Doğu ve Güneydoğu Asya üzerine yazdığı öyküleriyle
tanınan Ali Rıza Arıcan’ın yeni kitabı “Tokcay’ın Son Günü”, Cinius Yayınları
tarafından yayımlandı. Daha önceki beş öykü kitabıyla son yirmi yıldır yaşadığı
coğrafyayı, günlük yaşamın küçük ayrıntıları üzerinden anlatmış olan yazar; bu
kitabında dürbününü, ilk kitabı Pasifik Öyküleri’nde olduğu gibi tekrar Tayland’a
çeviriyor ve ülkenin kuzeydoğusundaki sıradan bir köyde yaşayan yaşlı ve hasta
bir köpeğin son gününü, köpeğin diliyle okurlarına aktarıyor. Tokcay’ın Son
Günü dokuz bölümden oluşan bir kısa roman (novella). Her bölümde Tokcay’ın
hayatından bir kesit sunuluyor ve ömrünü
çeltik tarlalarında, köydeki evin geniş bahçesinde ya da okuldaki
sıraların altında geçirmiş olan bir köpeğin gözünden insanlara ait değerler
tartışılıyor. Bu noktadan bakınca, arka kapaktaki ilk paragrafın kitabın
içeriğini özetleme konusunda iyi bir iş çıkardığını söyleyebiliriz.
On
dört yıllık yaşamında pek çok şey görmüş ve geçirmiş olan Tokcay, ömrünün son
günlerinde hasta, kör ve bir nebze topaldır. Köydeki evin bahçesinde uyuklayarak
geçirdiği bu son günde, bir yandan geçmişin tatlı anılarıyla kendi kendisini
eğlendirmeye çalışırken bir yandan da anlam, bilinç, dostluk, aşk, sadakat gibi
konularda derin düşüncelere dalmaktadır...
Hikâye,
köyde yaşayan Patthanachai ailesinin tek çocuğu olan Tossapol’un tatil için
köyüne dönmesiyle başlıyor. Kitabın ilk cümlesi olan “Sen daha ölmedin mi?”
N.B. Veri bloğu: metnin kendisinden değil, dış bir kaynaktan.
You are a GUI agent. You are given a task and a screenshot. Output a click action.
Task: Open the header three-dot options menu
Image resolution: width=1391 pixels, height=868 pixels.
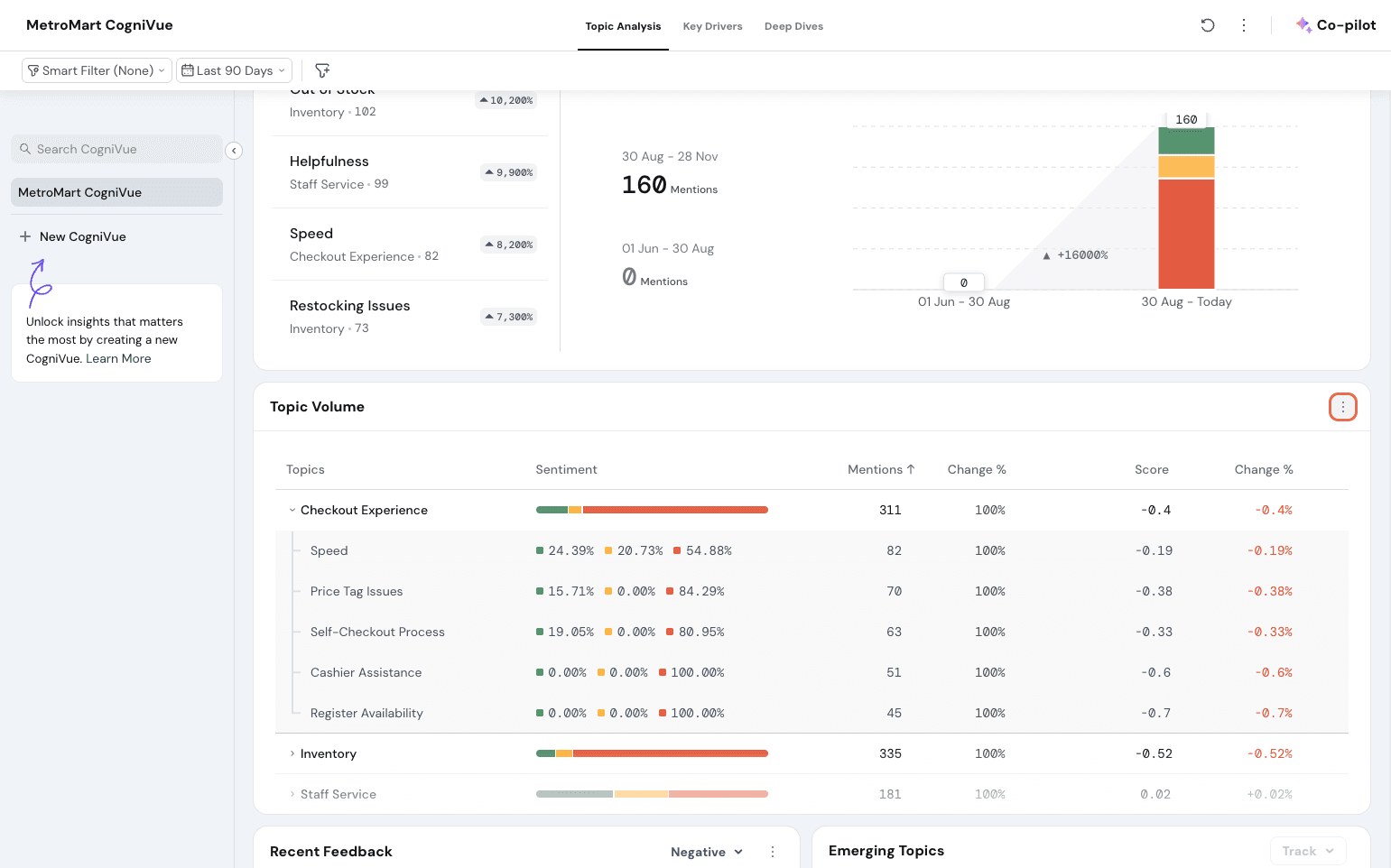click(x=1244, y=25)
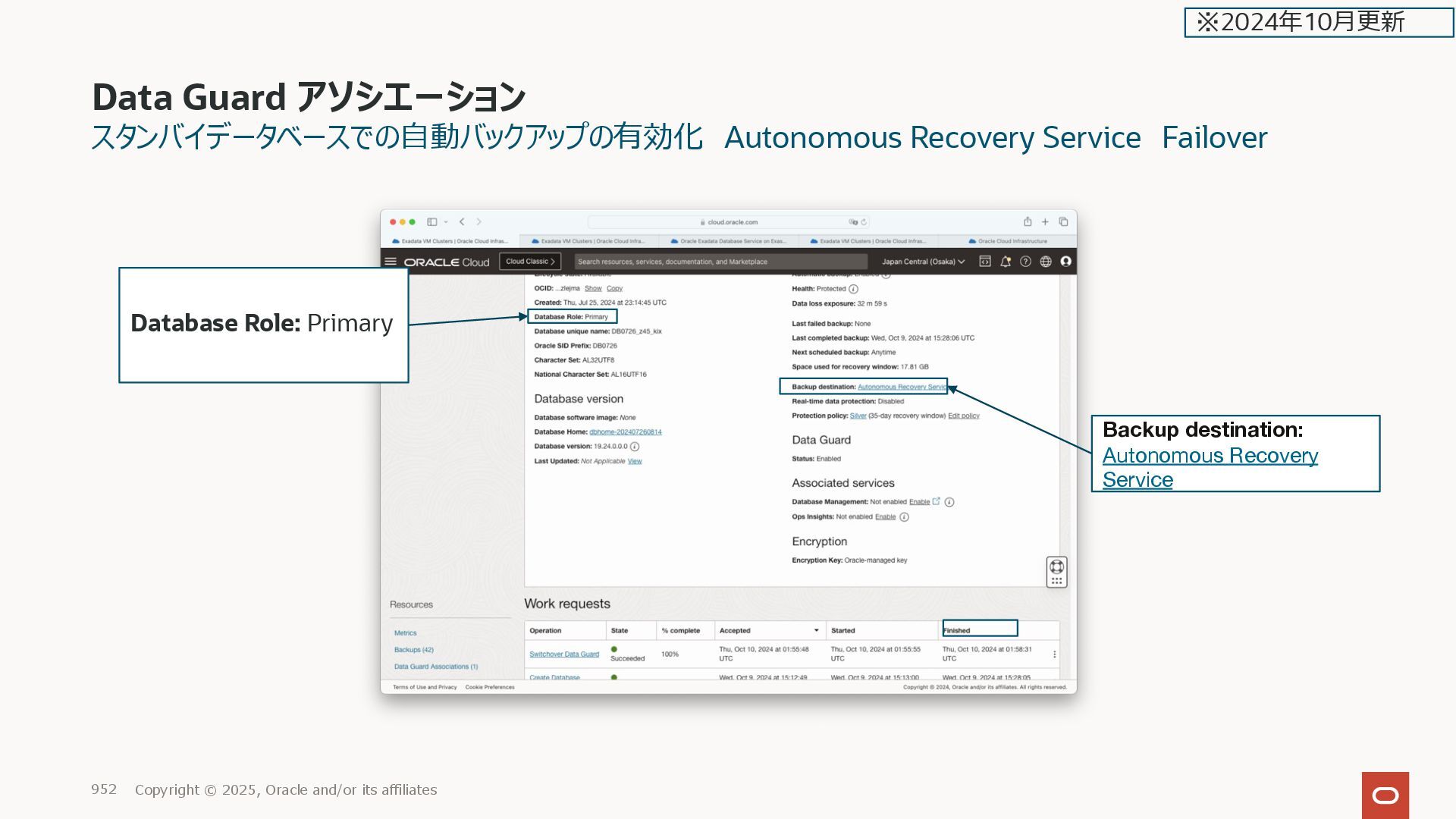This screenshot has height=819, width=1456.
Task: Open the Autonomous Recovery Service backup destination link
Action: [x=901, y=388]
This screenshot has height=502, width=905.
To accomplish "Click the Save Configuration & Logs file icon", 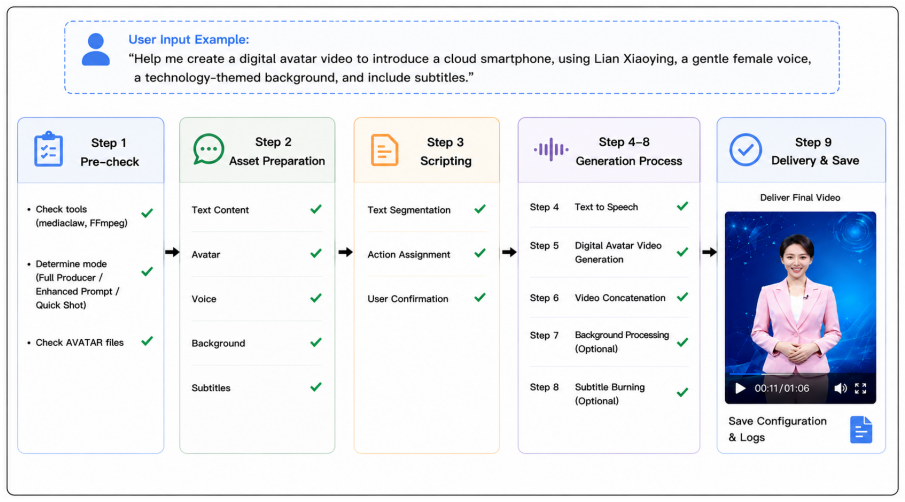I will pyautogui.click(x=861, y=430).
sorusu, hikâyenin istikameti konusunda da az çok bilgi veriyor okuyucuya.
Tokcay’ın artık iyileşemeyecek derecede hasta olması ve ailedeki herkesin onun
ölümü için gün sayıyor olması okuyucuda hüzünle karışık bir heyecana sebep
oluyor. Tokcay’ın da durumun farkında olması ise bizi onun ölüm ânı ile ilgili buruk
dileklere sürüklüyor.
Son nefesimi, uzaktan da olsa onların gündelik
konuşmalarını dinlerken vermek şimdilik en büyük dileğim. Evet, ben ölürken
gündelik hayatın sıradan işlerini konuşuyor olsunlar. Ne bileyim işte! Birisi
“Uzun zamandır yağmur yağmadı, barajlardaki su seviyesi biraz daha düşerse
tarladaki pirinç hiç olacak.” desin mesela, bir diğeri “Som-o Festivalinde
camışların çektiği arabanın üzerinde karşı komşunun kızı oturacakmış.” desin.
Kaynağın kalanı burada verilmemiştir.